CPE : Villepin bat le rappel des troupes

Publié le par rezeid

Après les critiques d'Hervé de Charette, Matignon fait monter les soutiens au CPE et réfléchit à un «aménagement» du contrat première embauche.

 
 
«NI DUPE NI INDULGENT.» Cette confidence de Dominique de Villepin à des députés UMP résume son état d'esprit alors qu'apparaissent les premières lézardes au sein de la majorité. Confronté à une crise politique et sociale qui peut à tout moment se transformer en déferlante, le premier ministre cherche les moyens de sortir de cette situation sans reculer sur le CPE. «Le contrat première embauche s'appliquera dans les toutes prochaines semaines», a-t-il promis hier au Sénat. Avant d'aller se requinquer, hier soir, avec d'anciens parlementaires gaullistes reçus à Matignon.
 
Dans la tempête qu'il traverse, le chef du gouvernement doit pourtant compter ses soutiens. Villepin, qui ne devrait pas effectuer aujourd'hui de sortie sur le terrain comme il le fait d'habitude le vendredi, est pris à revers par une poignée de députés UMP. Des élus qui expriment leurs doutes, voire leur opposition au CPE. De quoi renforcer syndicats, partis de gauche et surtout des étudiants de plus en plus remontés contre le gouvernement.
 
En réclamant le premier la «suspension» du CPE (nos éditions d'hier), l'ancien ministre Hervé de Charette s'est taillé un joli succès médiatique.

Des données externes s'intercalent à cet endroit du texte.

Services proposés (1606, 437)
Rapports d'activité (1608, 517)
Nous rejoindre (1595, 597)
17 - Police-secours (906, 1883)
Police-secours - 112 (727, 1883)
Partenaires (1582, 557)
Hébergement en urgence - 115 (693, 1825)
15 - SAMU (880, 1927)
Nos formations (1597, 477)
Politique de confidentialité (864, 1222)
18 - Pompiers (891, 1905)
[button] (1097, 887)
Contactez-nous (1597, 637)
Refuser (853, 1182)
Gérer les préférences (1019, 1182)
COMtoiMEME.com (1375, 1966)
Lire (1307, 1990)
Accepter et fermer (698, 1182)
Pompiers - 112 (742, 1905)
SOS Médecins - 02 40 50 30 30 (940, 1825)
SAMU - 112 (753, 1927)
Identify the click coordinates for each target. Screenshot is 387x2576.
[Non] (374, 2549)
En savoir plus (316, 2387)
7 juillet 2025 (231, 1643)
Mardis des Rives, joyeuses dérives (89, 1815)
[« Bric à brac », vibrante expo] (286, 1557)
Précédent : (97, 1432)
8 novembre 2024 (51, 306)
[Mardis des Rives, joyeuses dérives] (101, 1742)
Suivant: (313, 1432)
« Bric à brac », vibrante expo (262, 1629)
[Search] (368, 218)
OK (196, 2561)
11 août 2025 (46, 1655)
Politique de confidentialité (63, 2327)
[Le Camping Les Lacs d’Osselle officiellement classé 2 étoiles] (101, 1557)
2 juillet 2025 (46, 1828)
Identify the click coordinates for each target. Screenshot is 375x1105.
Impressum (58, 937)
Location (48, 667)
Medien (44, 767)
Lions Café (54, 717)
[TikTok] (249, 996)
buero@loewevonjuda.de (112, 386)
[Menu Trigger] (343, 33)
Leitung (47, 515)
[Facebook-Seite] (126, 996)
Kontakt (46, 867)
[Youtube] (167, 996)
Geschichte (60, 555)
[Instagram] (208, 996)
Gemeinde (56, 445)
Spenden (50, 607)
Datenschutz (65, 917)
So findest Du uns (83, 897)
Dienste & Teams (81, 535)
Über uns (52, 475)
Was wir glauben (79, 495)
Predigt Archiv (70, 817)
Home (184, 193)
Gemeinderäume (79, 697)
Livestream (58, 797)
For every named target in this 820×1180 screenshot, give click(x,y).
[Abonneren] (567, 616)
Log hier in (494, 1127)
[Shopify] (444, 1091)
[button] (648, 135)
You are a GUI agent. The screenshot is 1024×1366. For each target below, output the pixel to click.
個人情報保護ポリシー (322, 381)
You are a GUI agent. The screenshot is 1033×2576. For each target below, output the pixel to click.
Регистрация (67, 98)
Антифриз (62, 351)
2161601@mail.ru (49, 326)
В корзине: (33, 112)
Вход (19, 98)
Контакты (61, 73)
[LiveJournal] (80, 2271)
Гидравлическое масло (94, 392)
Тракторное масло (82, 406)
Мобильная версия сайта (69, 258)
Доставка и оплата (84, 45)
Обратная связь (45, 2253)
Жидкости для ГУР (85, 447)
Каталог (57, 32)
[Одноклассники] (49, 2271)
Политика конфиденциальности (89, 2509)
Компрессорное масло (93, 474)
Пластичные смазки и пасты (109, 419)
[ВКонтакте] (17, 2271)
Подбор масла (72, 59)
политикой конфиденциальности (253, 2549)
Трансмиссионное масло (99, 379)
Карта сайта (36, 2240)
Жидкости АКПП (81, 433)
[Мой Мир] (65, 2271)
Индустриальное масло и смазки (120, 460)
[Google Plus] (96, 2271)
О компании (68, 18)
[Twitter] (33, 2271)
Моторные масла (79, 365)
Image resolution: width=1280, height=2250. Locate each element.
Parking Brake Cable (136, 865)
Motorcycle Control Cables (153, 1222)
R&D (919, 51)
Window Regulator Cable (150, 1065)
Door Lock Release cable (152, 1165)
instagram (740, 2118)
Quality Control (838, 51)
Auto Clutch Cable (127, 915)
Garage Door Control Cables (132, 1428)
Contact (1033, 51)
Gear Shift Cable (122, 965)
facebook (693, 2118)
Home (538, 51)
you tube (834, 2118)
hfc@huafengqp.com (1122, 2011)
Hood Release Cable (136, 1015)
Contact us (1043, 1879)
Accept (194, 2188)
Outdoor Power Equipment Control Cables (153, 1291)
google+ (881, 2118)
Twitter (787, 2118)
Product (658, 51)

Il a également provoqué, toute la journée d'hier, une série de manifestations de soutien au premier ministre. Josselin de Rohan, le président du groupe UMP au Sénat, a fait part de son «indignation» à Nicolas Sarkozy, tandis que son homologue de l'Assemblée, Bernard Accoyer, faisait savoir qu'il «avait demandé des explications» au député du Maine-et-Loire. Dans la foulée, neuf députés villepinistes ont dénoncé la «capitulation» de leur collègue.
 
Mais le soutien le plus lourd de sens est venu de François Fillon, conseiller politique de Nicolas Sarkozy, qui avait, dès le début de la matinée, appelé les siens à la solidarité : «Face à ceux qui rêvent de ne rien changer en France, l'UMP doit se montrer solidaire du gouver nement dans cette affaire.» A Matignon, où l'on manie l'ironie à l'égard des «députés déserteurs» – «Charette, il porte le nom de la précarité», s'amuse un conseiller – on fait contre mauvaise fortune bon coeur : «Merci Charette ! Il a réussi l'exploit d'obliger Sarkozy à nous soutenir publiquement !»
 
De fait, depuis les Antilles où il effectue une visite de deux jours, le président de l'UMP a dû bon gré mal gré remettre les pendules à l'heure. Et apporter son soutien à... Villepin. A son arrivée en Guadeloupe, il s'était contenté d'une phrase pleine d'ambiguïté : «Il faut que je soutienne mon premier ministre.» Avant de faire, plus tard, devant micros et caméras, cette mise au point : «L'UMP soutient le gouvernement, donc le CPE. Il n'y a pas de problème politique en la matière.» Et Charette ? «Il faut accepter l'idée que chacun parle à titre personnel», a ajouté le président de l'UMP. L'ancien ministre Gérard Longuet, qui accompagne le numéro deux du gouvernement aux Antilles, a pris moins de précautions : «Villepin a fait le CPE tout seul. Comme on dit : «Tu l'as voulu, tu l'as eu.» L'ennui, c'est que les déclarations des uns et des autres obligent Sarkozy à se positionner.»
 
Sarkozy aurait, en tout cas, été plus bavard que... Jacques Chirac. En déplacement à Cannes, où il a rendu un vibrant hommage à l'ancien maire Louise Moreau, le président n'a pas dit un mot sur Villepin et le CPE. «Pas question de valoriser les déclarations de Charette», dit-on à l'Élysée.
 
En attendant, le premier ministre réfléchit à un «aménagement» du CPE sans reculer sur le fond et, plus globalement, à une sortie de crise. Le ministre de la Cohésion sociale Jean-Louis Borloo devrait compléter le CPE avec des dispositifs d'accompagnement pour «lever les craintes» sur les modalités de rupture.
 
Enfin, Villepin envisage de faire un geste pour les étudiants. Il a reçu à Matignon le député de Haute-Loire Laurent Wauquiez, auteur d'un rapport sur le statut des étudiants, les bourses et l'ascenseur social. Plusieurs de ses propositions pourraient faire l'objet d'annonces d'ici à quelques jours.